Detailed Description of the Invention

[0001]

BACKGROUND OF THE INVENTION 1. Field of the Invention The present invention relates to a waterproof technique for a wire bundle that connects an electric device in a non-waterproof area and an electric device in a waterproof area to each other at the boundary between the areas.

[0002]

2. Description of the Related Art It is not possible to connect electrical equipment in a non-waterproof area and electrical equipment in a waterproof area, such as inside and outside a building, or inside a vehicle and an engine room, by a bundle of electric wires. Often done. At this time, various proposals have been made to prevent water from penetrating through the gaps between the electric wire bundles and impairing the waterproof structure. As an example, JP-A-6-351
The technique indicated by No. 133 will be described with reference to FIG. As shown in FIG. 19 (a), this wire bundle α
A tube γ having a sealant supply port β therein is arranged such that the supply port β is located at the waterproof portion δ, and a fluid sealant ε is supplied from the tube γ to the wire bundle α.
To form a waterproof structure. However, in reality, as shown in FIG. 19B, the sealing material ε flows between the bundles in the lengthwise direction so that the waterproof structure is not formed, and the waterproof structure is formed. Therefore, a large amount of sealant is required, which is a waste. It should be noted that such a drawback was remarkable especially when trying to waterproof a wire bundle composed of a very large number of wires.

[0003]

DISCLOSURE OF THE INVENTION The present invention solves the above-mentioned drawbacks of the prior art and can easily and reliably waterproof a wire bundle composed of a very large number of wires and uses a sealant. An object of the present invention is to provide a method for waterproofing a bundle of electric wires that has a small amount.

[0004]

In order to solve the above-mentioned problems, the method for waterproofing a wire bundle according to the present invention comprises, as described in claim 1, impregnating the expanded wire bundle with a waterproof resin, It has a configuration in which a bundle of electric wires is bundled and then a water-impermeable sheet coated with the waterproof resin is wound around the bundle.

[0005]

BEST MODE FOR CARRYING OUT THE INVENTION In the present invention, the step of expanding the electric wire bundle, that is, the step of expanding the electric wire bundle in a plane is required. This reduces the thickness of the wire bundle and increases the surface area as a bundle,
Moreover, since the gap between the electric wires can be widened, the inside of the electric wire bundle can be easily impregnated with the resin, and thus a completely waterproof structure can be obtained. By this development, good results can be obtained especially in the case of an electric wire bundle composed of a large number of electric wires of several tens or more. In order to deploy the electric wire bundle in this way, it is possible to adopt a method of arranging the electric wires one by one in a plane or several electric wires. If the gripping is performed and these gripping portions are brought close to each other or one of the gripping portions or the angle of at least one of the gripping portions is changed to expand the wire bundle,
It is very easy and efficient because it can be done quickly. According to the latter two methods, it is possible to easily perform waterproofing on an already bundled electric wire bundle, and at the same time, to bundle electric wires after resin impregnation. After impregnating the resin, it is necessary to bundle the wire bundle. Due to this focusing, air bubbles slightly remaining between the electric wires are squeezed out to the outside, so that a reliable waterproof structure can be obtained.

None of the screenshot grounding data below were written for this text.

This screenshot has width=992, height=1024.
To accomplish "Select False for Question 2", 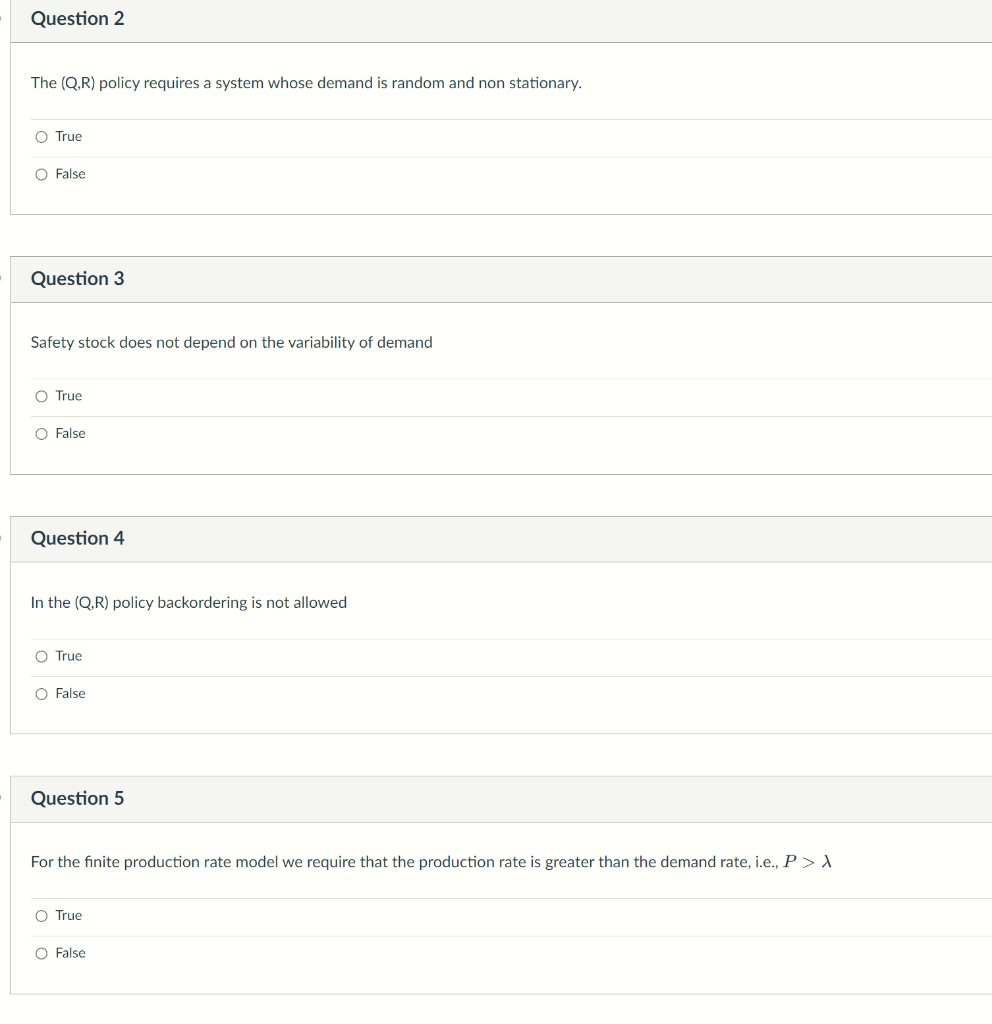I will 41,174.

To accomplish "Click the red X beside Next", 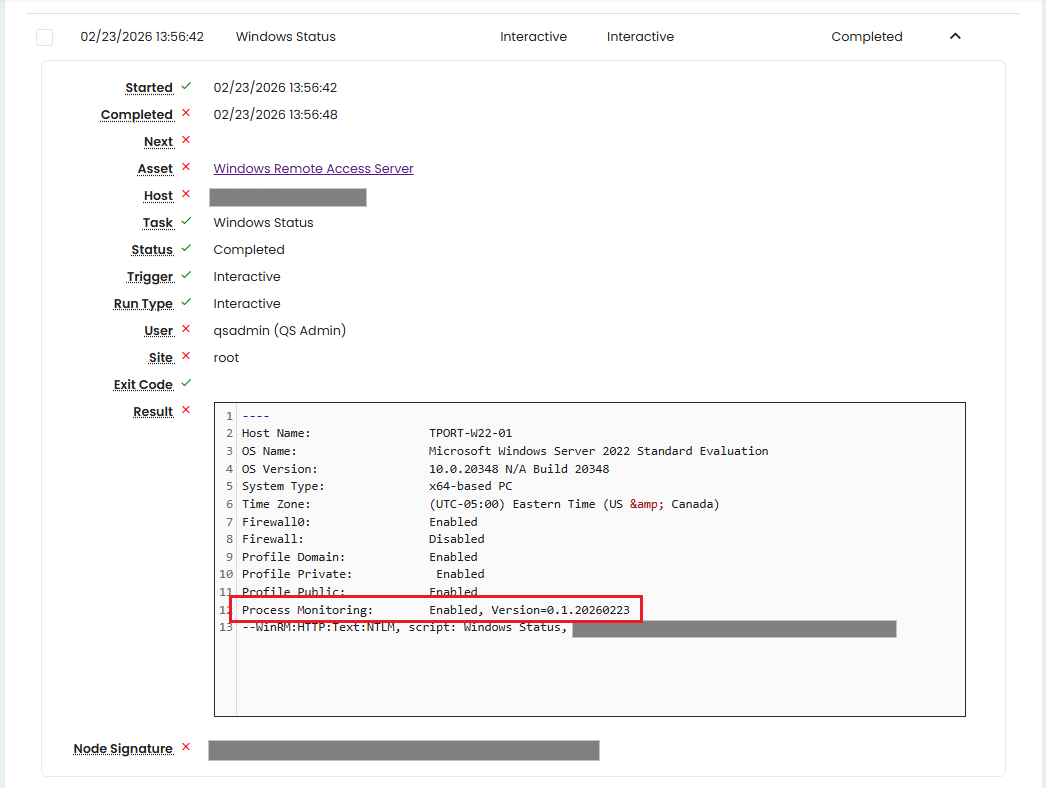I will tap(186, 141).
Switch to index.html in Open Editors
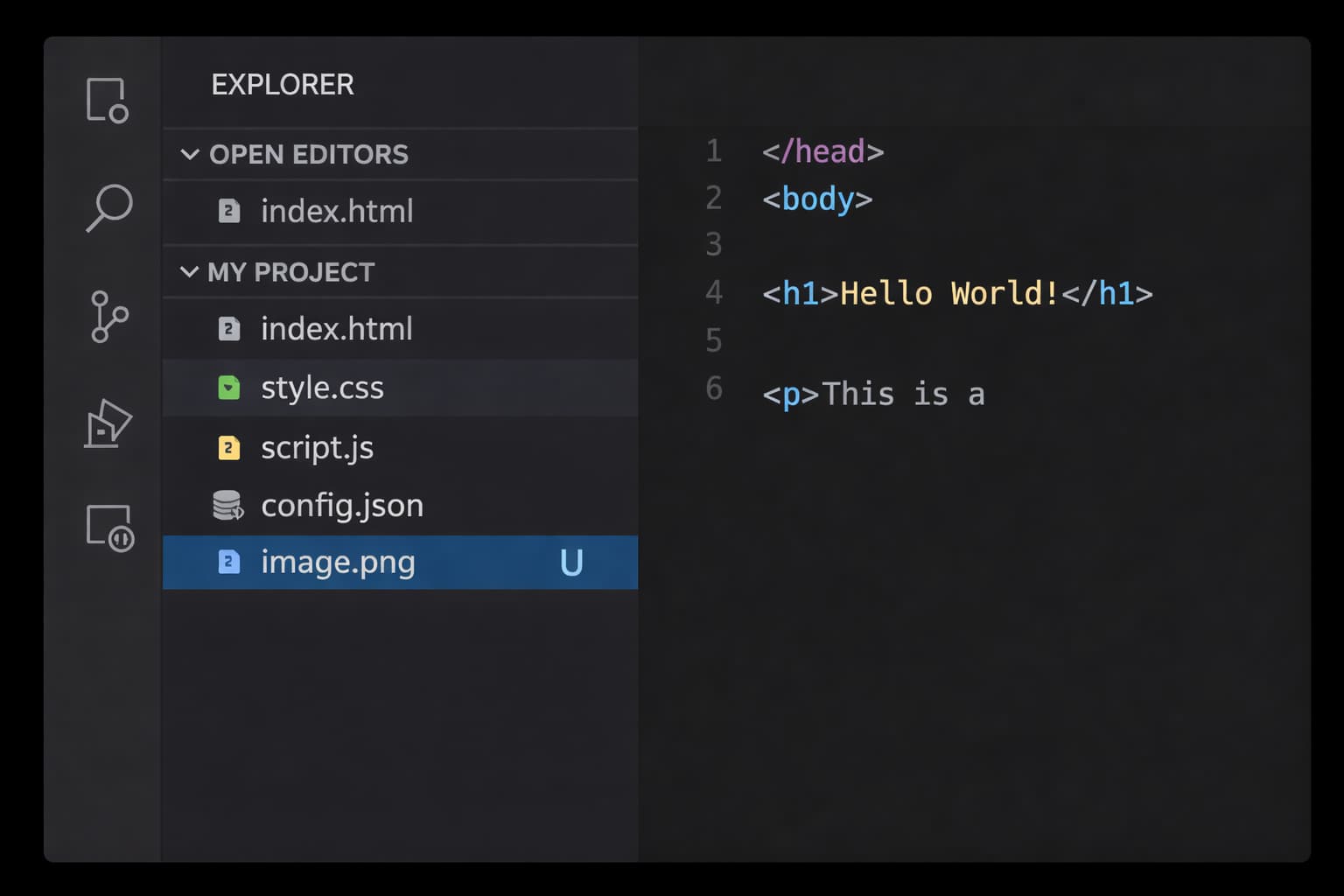The width and height of the screenshot is (1344, 896). pyautogui.click(x=337, y=211)
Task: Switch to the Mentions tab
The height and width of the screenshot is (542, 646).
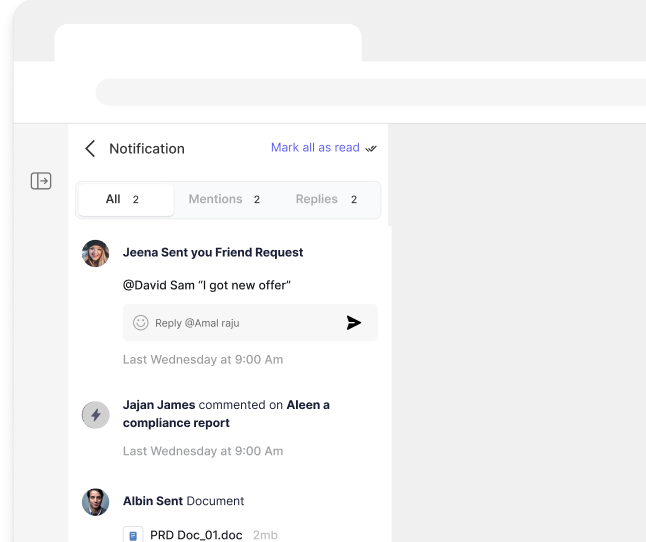Action: (x=225, y=199)
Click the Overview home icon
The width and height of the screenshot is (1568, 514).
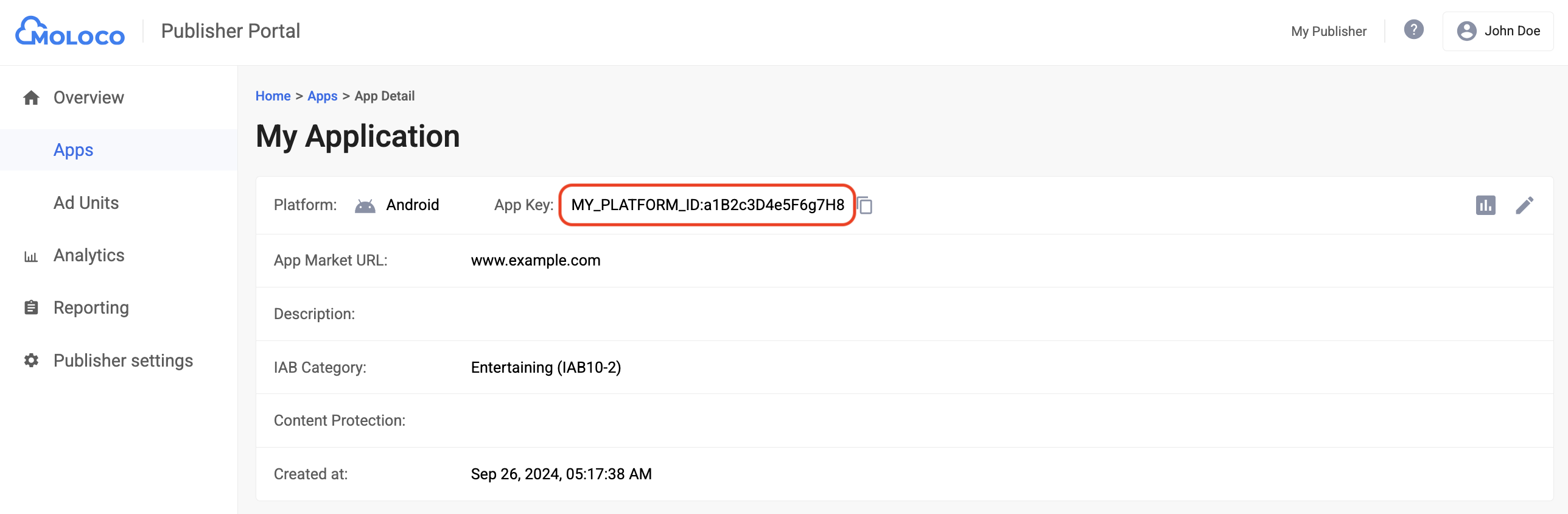coord(32,97)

Further, the waterproof resin (hereinafter also referred to as "resin" or "adhesive") has fluidity such that it can easily enter the gap formed by a plurality of electric wires, and is relatively It is preferable to select one having a low viscosity.Specifically, it is desirable that the viscosity is 100 cP or more and 1500 cP or less.If it is less than 100 cP, the fluidity is too high and the fluid flows out without staying in the wire bundle. If it is more than 1500 cP, it will be difficult to penetrate into the wire bundle, and it will be difficult to obtain sufficient waterproof property, and if the viscosity is in the range of 500 cP or more and 1000 cP or less, optimum results will be obtained.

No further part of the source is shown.